- **ACTIVITY**
Retype the data word for word, from the line containing "The width and height of the screenshot is (680, 440)." down through the line containing "center [26, 585].", both lines included. Leave the pictures out of your answer.

- **INFORMATION**
┄┄┄┄┄┄
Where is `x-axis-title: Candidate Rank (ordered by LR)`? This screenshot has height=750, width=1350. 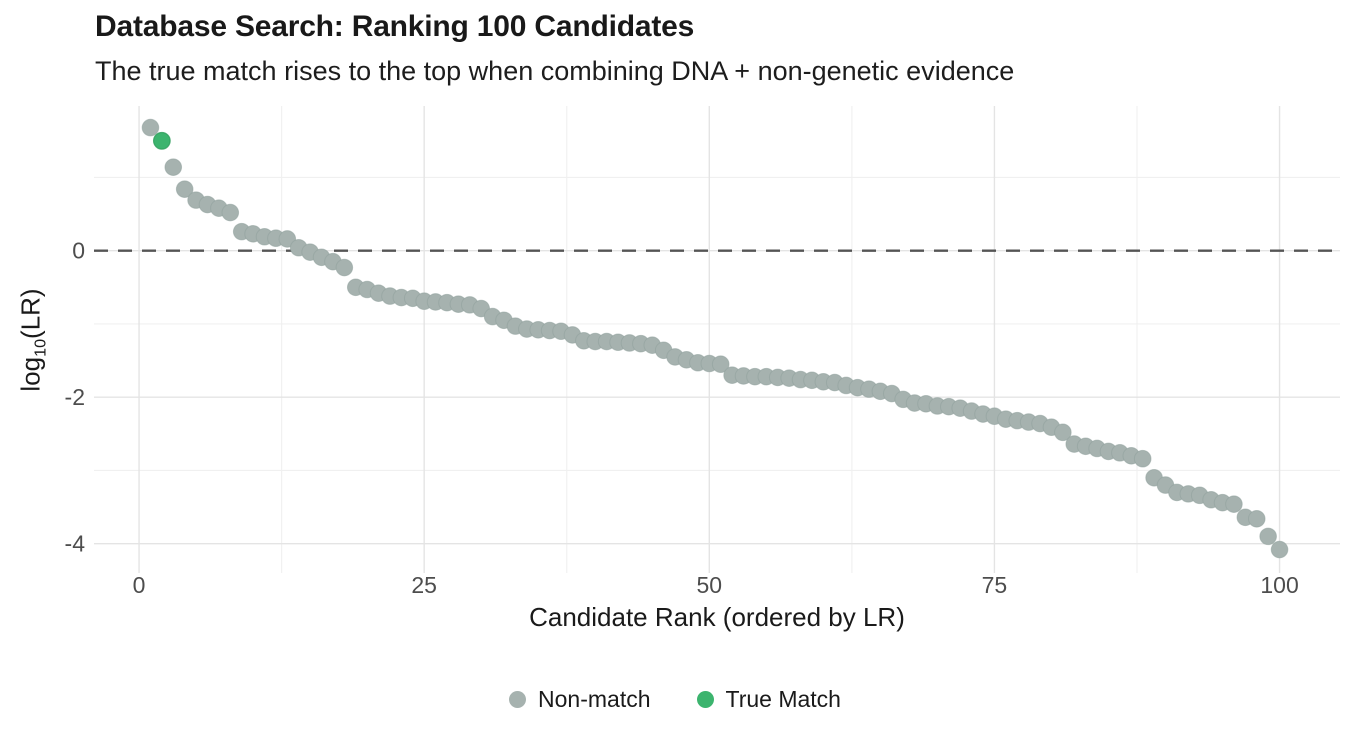 x-axis-title: Candidate Rank (ordered by LR) is located at coordinates (717, 617).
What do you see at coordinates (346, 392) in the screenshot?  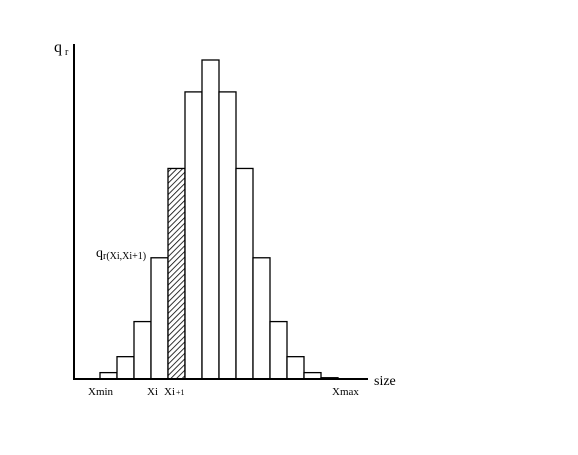 I see `tick-label-4: Xmax` at bounding box center [346, 392].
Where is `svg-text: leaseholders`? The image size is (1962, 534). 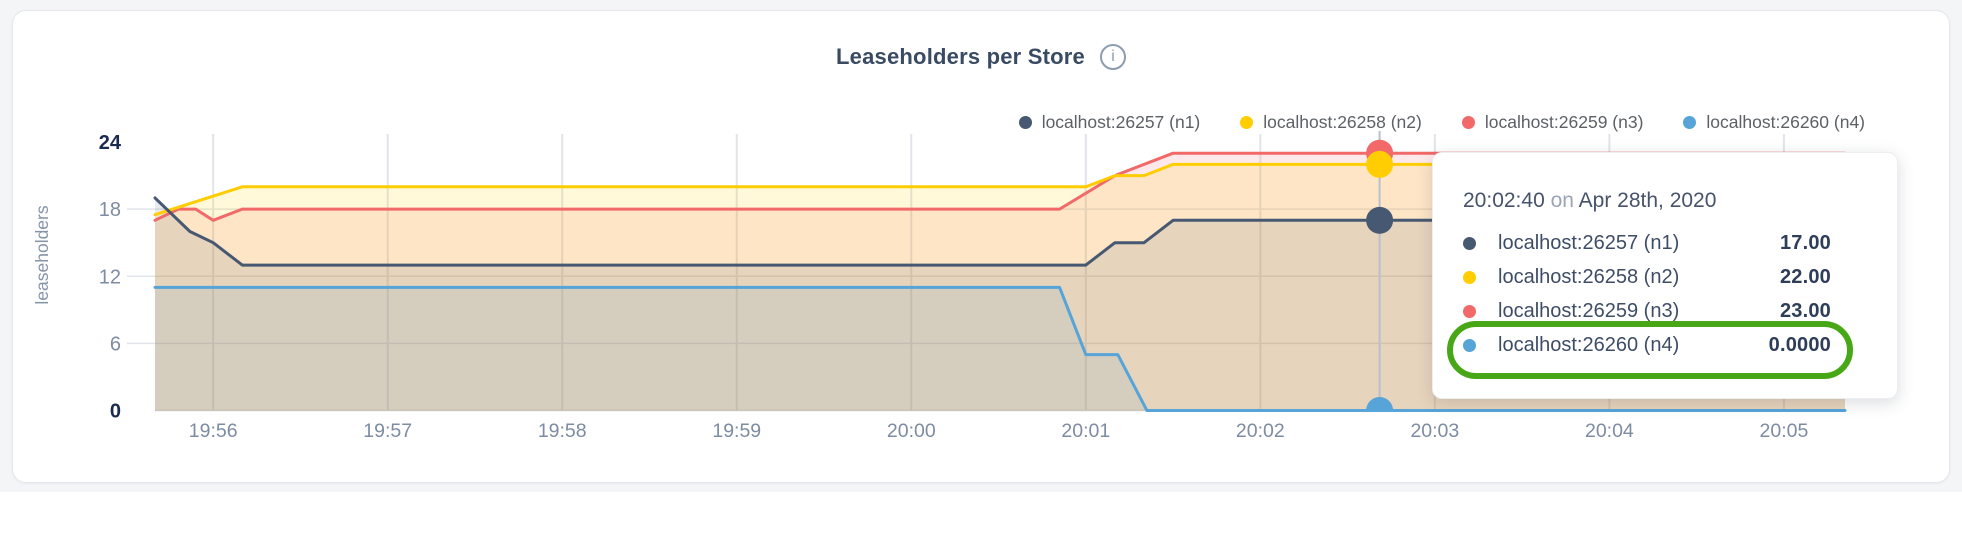 svg-text: leaseholders is located at coordinates (42, 254).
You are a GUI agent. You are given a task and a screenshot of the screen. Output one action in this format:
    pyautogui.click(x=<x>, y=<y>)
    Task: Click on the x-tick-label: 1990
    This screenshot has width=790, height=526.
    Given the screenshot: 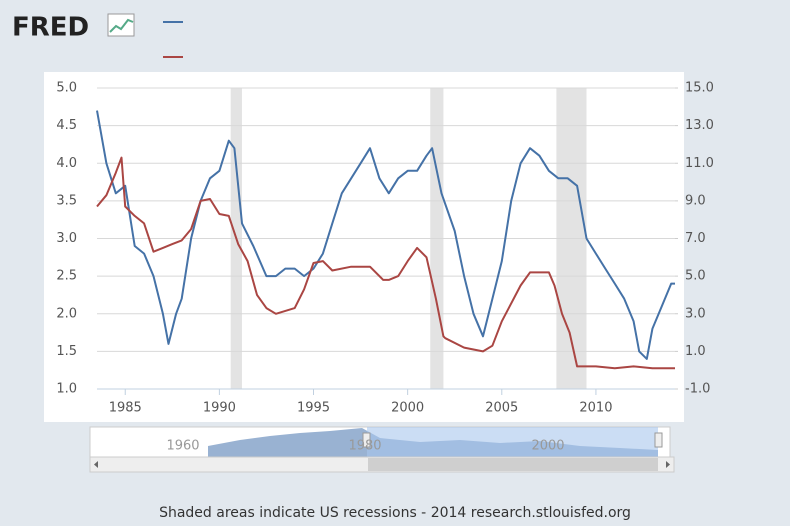 What is the action you would take?
    pyautogui.click(x=220, y=408)
    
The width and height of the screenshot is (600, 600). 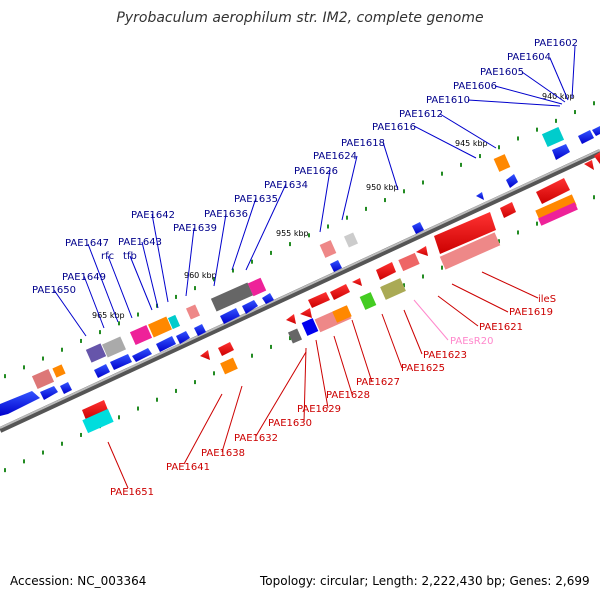 I want to click on gene-label: PAE1626, so click(x=316, y=172).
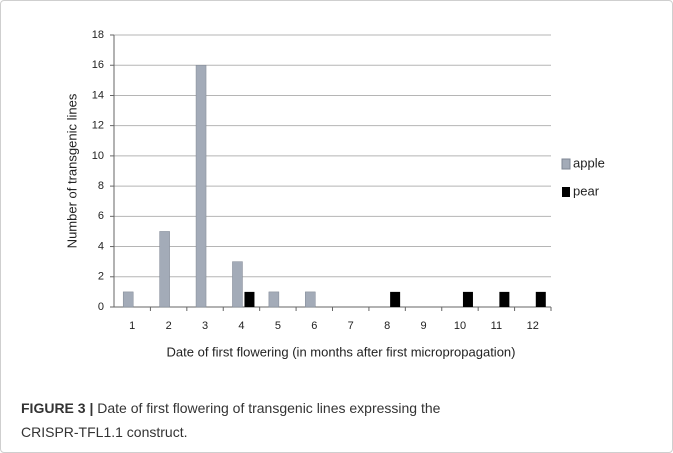 The height and width of the screenshot is (453, 673). What do you see at coordinates (169, 326) in the screenshot?
I see `x-tick-label: 2` at bounding box center [169, 326].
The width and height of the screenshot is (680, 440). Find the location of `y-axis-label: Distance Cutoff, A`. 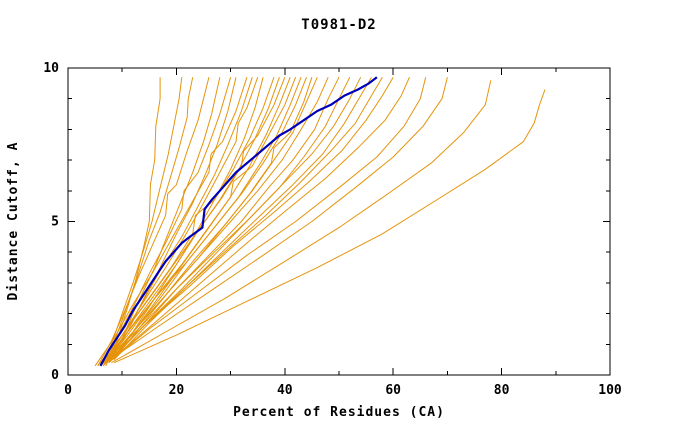

y-axis-label: Distance Cutoff, A is located at coordinates (14, 222).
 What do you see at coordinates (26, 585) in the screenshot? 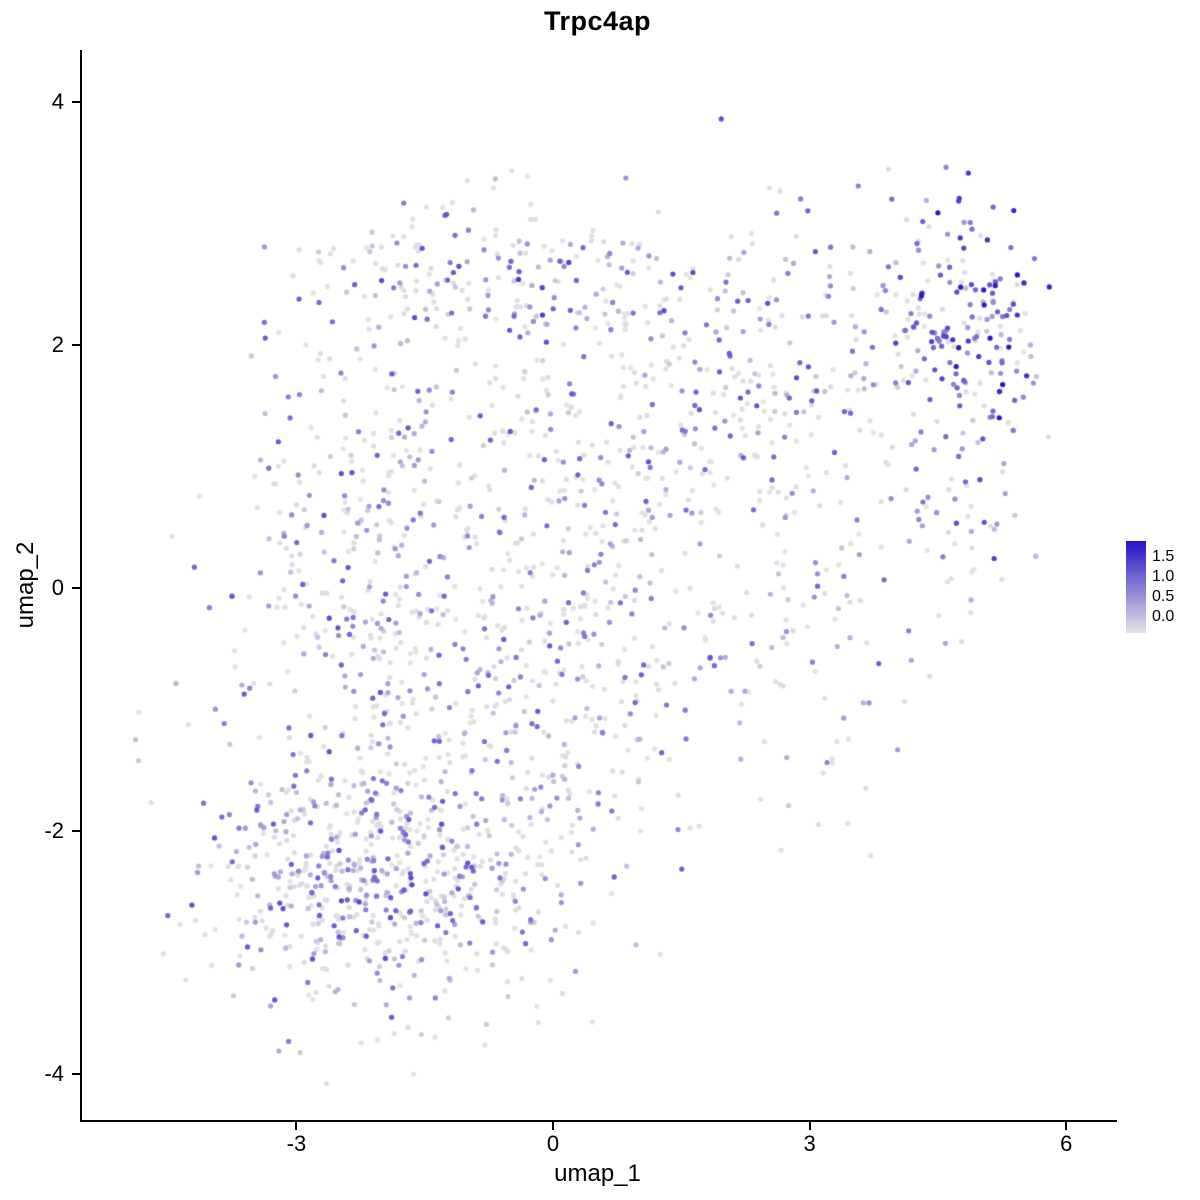
I see `y-axis-title: umap_2` at bounding box center [26, 585].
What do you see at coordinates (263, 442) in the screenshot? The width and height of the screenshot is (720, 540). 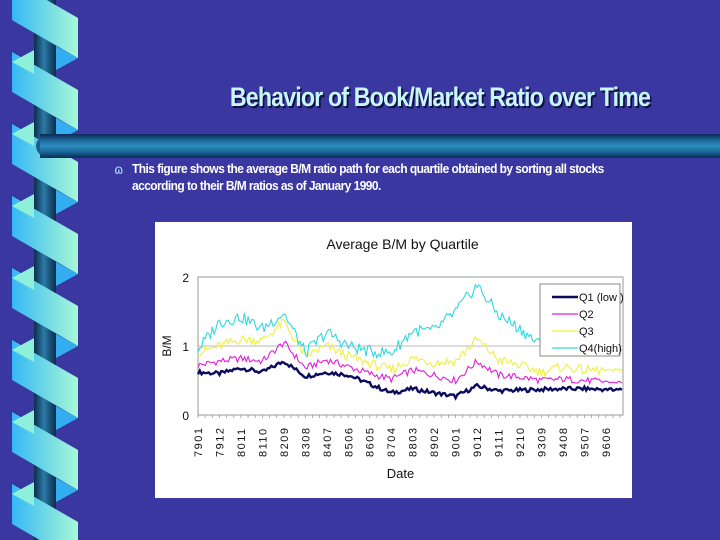 I see `x-tick-label: 8110` at bounding box center [263, 442].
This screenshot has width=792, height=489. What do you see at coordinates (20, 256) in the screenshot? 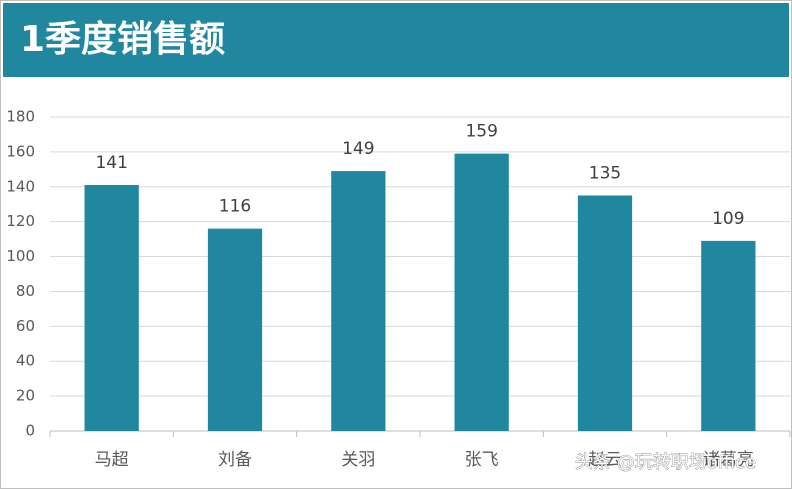
I see `y-tick-label: 100` at bounding box center [20, 256].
┄┄┄┄┄┄
- **ANSWER SPACE**
The width and height of the screenshot is (680, 440). Find the location of `y-axis-label: Distance Cutoff, A`. 

y-axis-label: Distance Cutoff, A is located at coordinates (14, 222).
 What do you see at coordinates (26, 585) in the screenshot? 
I see `y-axis-title: umap_2` at bounding box center [26, 585].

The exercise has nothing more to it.